What is the wall thickness of the tubing? Earl's call for 0.035" - 0.065", but most stainless tubes that are used for similar systems are 0.035" - 0.044" wall thickness.

s4dustin
04-09-2009, 07:19 AM
According to the Earl's catalog that tool will only work with aluminum tubing. Hand beading stainless with that tool may not be possible.

What is the wall thickness of the tubing? Earl's call for 0.035" - 0.065", but most stainless tubes that are used for similar systems are 0.035" - 0.044" wall thickness.


it will work with stainless, just a littlemore effort and not as pronounced as with the aluminum...where the stainless was factory cut, it fits.....where I cut it doesnt. I will try to dremel it out and see what happens....

As always, CARLC you have wayyyy too much insight into the camaro issues....thanks for the help. :)

GetMore
04-09-2009, 03:51 PM
Using a hacksaw or reciprocating saw should work, just remember to clean up the inside of the tube before doing anything else.

CarlC
04-09-2009, 04:27 PM
If I could only remember my anniversary.....

Stainless tubing is cut at the mill and distributor with an abrasive cutting wheel.

Try a 4" hand grinder with a thin slitting blade. Take your time and make the cut straight. Bevel the I.D. with a drill countersink.

━━━━━━━━━━━━━━━━━━━━

__Exercise task A__. In the forum thread on cutting stainless tubing, what tool are stainless tubes cut with at the mill and distributor?
__Exercise task B__. Resume the forum thread on cutting stainless tubing, picking up after its final post.

Source data:

━━━━━━━━━━━━━━━━━━━━

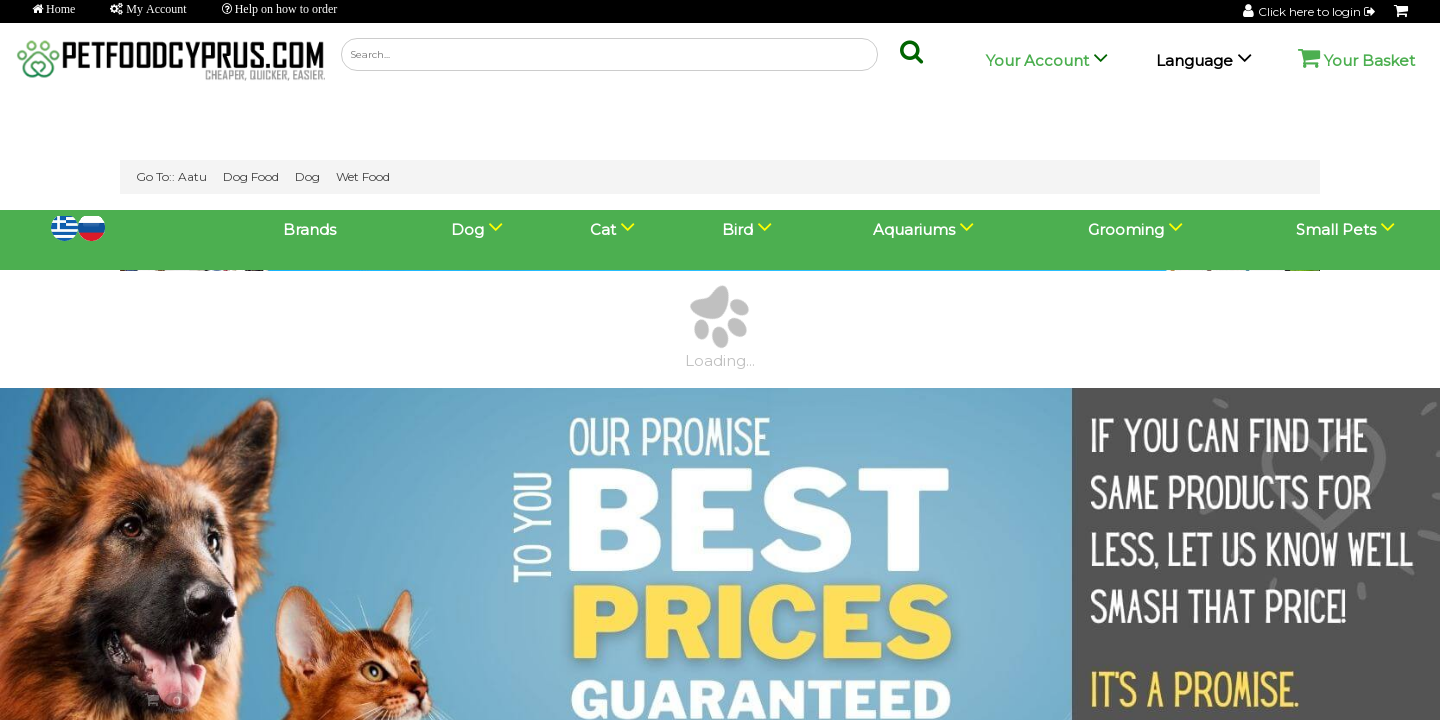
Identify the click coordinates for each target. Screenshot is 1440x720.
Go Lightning (336, 696)
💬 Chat (1334, 673)
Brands (309, 19)
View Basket (62, 695)
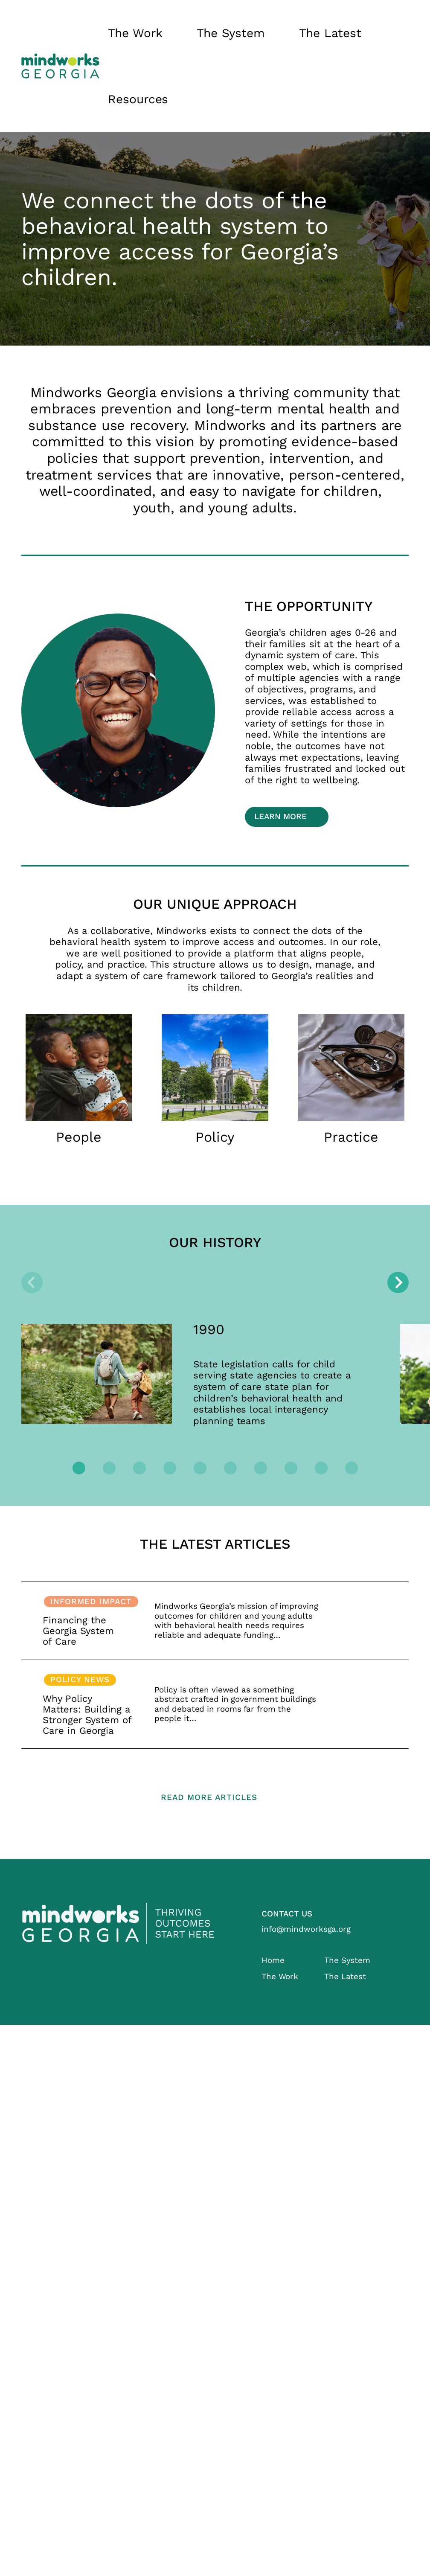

━━━━━━━━━━━━━━━━━━━━

__Exercise output A__. An abrasive cutting wheel.

__Exercise output B__.
1969CamaroRS
04-09-2009, 07:31 PM
This is the type of tubing cutter I have used:
https://static1.pt-content.com/images/pt/2009/04/MAS70033-1.jpg

Matco and Rigid come to mind. They work beautifully and often times you can cut the lines on the car. There is a mini-version of this that a bit harder to use but can be used even in the most cramped of spaces:
https://static1.pt-content.com/images/noimg.gif

The Rigid stuff is pretty good.

Hacksaw creates too rough of a end, you are going to need to do a lot of filling to have a smooth enough surface to flare and not have it crack.

Also I have found it very useful to burnish the outside and inside of the end of the tube (fine emery cloth works good). Really helps keep the tubing from cracking (even with the annealed stuff). Done right they almost never crack. If you can feel a rough edge then you aren't done yet, it needs to be smooth, to prevent stress risers that would cause a crack.

CarlC
04-09-2009, 07:44 PM
Hey Ed,

Using that type of roller can work harden stainless. Not a good thing.

For $25 you can get a bracket that turns your 4" grinder into a chop saw. I do not have one, I just do it by hand. Takes only a minute or so to get the tube end ready for flaring.

1969CamaroRS
04-09-2009, 08:06 PM
Hey Ed,

Using that type of roller can work harden stainless. Not a good thing.

For $25 you can get a bracket that turns your 4" grinder into a chop saw. I do not have one, I just do it by hand. Takes only a minute or so to get the tube end ready for flaring.

I can see your point especially since I used annealed stainless. But I did just finish with my entire fuel system, trans and oil coolers using the above cutters without much problem. Perhaps it is why I found I needed to make sure I burnished the ends so well.

Although the tubing cutter makes a near perfect 90*, flat and straight surface, harder to do via hand.

As far as flaring tools go, found this Rigid model really good (Model #377):
https://static1.pt-content.com/images/noimg.gif
http://www.ridgid.com/Tools/458R-Ratchet-Flaring-Tool/EN/index.htm Their benders along with Imperial Eastman are the bomb as well. I bought a 5/8s one and its scary bending stainless with it ;)

ErikSOCAL
04-10-2009, 05:05 AM
Carl,

Could you expand on your comment "work harden stainless" please?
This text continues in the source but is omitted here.